Review: “Home – Why Public Housing is the Answer”
by Eoin Ó Broin, Merrion Press (2019)
Reviewed by Michael O’Brien
Though published in early 2019, Sinn Féin’s surge in this year’s general election fuelled a fresh spike in sales of this book pushing it back into the best sellers’ shelves.
Eoin Ó Broin has been Sinn Féin’s housing spokesperson since his entry into the Dáil in 2016. In some measure this book documents his activity in the Dáil around the issue, particularly on the Special All Party Committee on Housing and Homelessness that was established shortly after the 2016 general election and subsequently on the Oireachtas Committee for Housing, Planning and Local Government.
Two of three main sections give an informative history of official housing policy in Ireland from the late 19th century to the present. This takes us from the land reforms of the British government in response to the agitation of the Land League, to the alternating Fine Gael and Fianna Fáil dominated governments throughout the history of the state.
Positive lessons, relevant to the present, can be drawn from how mass protest action and agitation can force upon reluctant government’s improvements in the housing situation. Curiously Ó Broin makes only a passing reference to the Dublin Housing Action Committee active in the 1960s and early 70s. Their direct action and agitation led by left-wing and labour movement activists presaged the last major public housing projects in the state in the 1970s, such as Tallaght and Clondalkin.
Ó Broin does provide a sense of proportion about the performance of the governments in the early decades of the state when it comes to public housing. Relative to what preceded in the early 20th century and the pitiful levels of public housing delivery over recent decades it is understandable that the capacity of governments to annually deliver thousands of public homes, particularly from the 1930s to the 1970s, has been a useful propaganda point.
However, even throughout this period what resources that were put into public housing were heavily outweighed by state support and grants for people seeking to be homeowners. Though not fully explored in this book at the heart of this policy was a desire by governments to construct what they saw as a middle class home-owning bulwark.
The detailed tracking of changes in housing policy and the role of private finance in the housing sector from the 1980s onwards is particularly useful. The acute accommodation crisis we have endured since 2013 is the culmination of processes going back much further. This began with the depletion of public housing stock through tenant buyout schemes, underinvestment in new public housing stock, uncontrolled land prices, the activities of institutional investors, under-spending of Traveller accommodation budgets and the existence of Direct Provision. These have all combined to leave vast numbers of people locked out of public housing and unable to buy a home at an affordable price and in intolerable situations.
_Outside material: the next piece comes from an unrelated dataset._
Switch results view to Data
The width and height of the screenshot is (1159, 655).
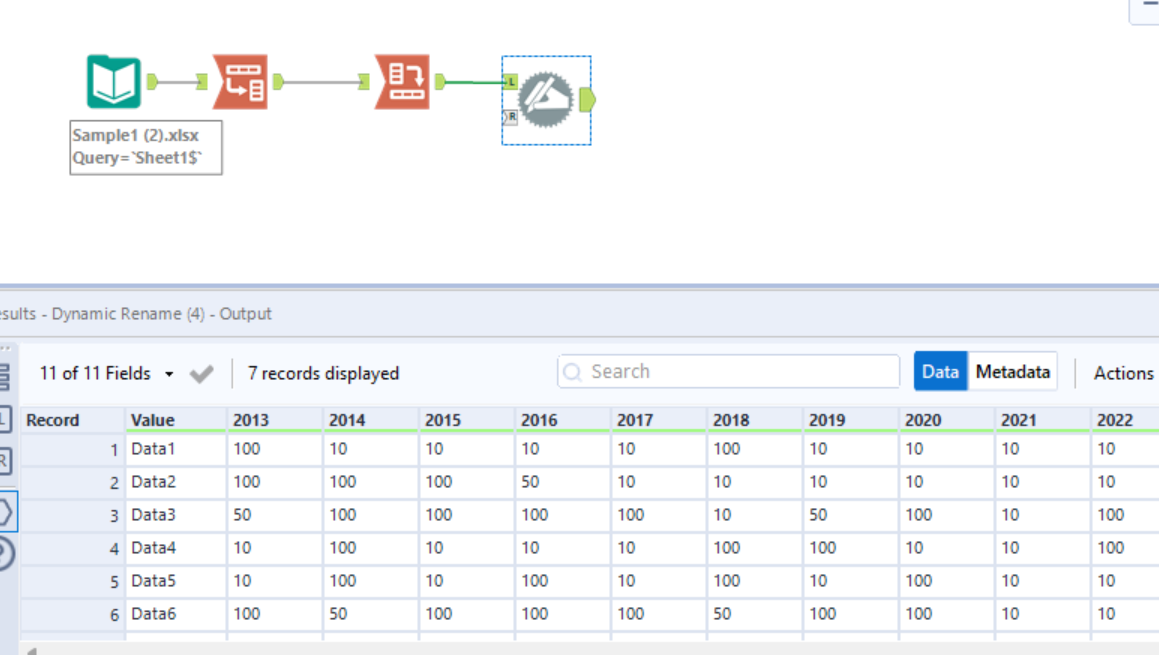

The third part of the book where Ó Broin sets out his alternative is at best a mixed bag. The measures he proposes would clearly improve the situation. However, Ó Broin’s position that resolving the housing crisis once and for all can be done within the fiscal restrictions and without fundamentally challenging the capitalist market is a miseducation of the reader. It speaks a great deal to O’Broin and Sinn Féin’s political trajectory.
Punches are consistently pulled in this section. A free pass is given to Approved Housing Bodies, which should be superfluous in a socialist housing solution. The strike of investment of private developers he argues should be dealt with by a punitive land tax, rather than these lands being nationalised (with no compensation) by the state. He envisages an ongoing place for private rented accommodation and a landlord class, albeit reduced in size in the context of an overall solution. It is true that within an overall accommodation solution you need provision for short term letting for students and for short to medium term migrant workers, but there is no reason why this category can’t be provided for publicly.
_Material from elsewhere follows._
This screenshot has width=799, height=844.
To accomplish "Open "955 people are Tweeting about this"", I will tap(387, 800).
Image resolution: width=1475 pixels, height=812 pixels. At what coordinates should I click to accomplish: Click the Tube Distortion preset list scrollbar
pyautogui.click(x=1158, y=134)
We are prepared for measures that fall short at the start. The philosophy Eoin Ó Broin brings to bear in this book is spelled out at the end of the ‘overture’ (rather than ‘preface’, ‘chapters’ and ‘epilogue’ the book is bizarrely structured like a piece of classical music with ‘overture’, ‘movements’ and ‘coda’!)
“Somewhere between the sincerity of inadequate amelioration and the energy of impossibilist rupture lies a pathway to a functional housing system that guarantees all people a place they can call home.” [my emphasis]
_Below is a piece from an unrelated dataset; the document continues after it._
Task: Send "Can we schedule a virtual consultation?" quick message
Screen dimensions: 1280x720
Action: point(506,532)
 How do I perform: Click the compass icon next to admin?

In plainer speak this is a dig against the socialist left who situate the housing crisis as a manifestation of capitalism and see the permanent solutions lying in socialist policies. This means breaking with the economic status quo through organising and building a mass movement based on working-class struggle. Despite the vast resources at its disposal Sinn Féin have been unwilling to build such a movement.
There is acknowledgement of the role of social movements but at best in the eyes of Ó Broin they are there to assist the struggle for immediate reform as an end in itself. For him and his party the capitalist system is to be accepted as a given.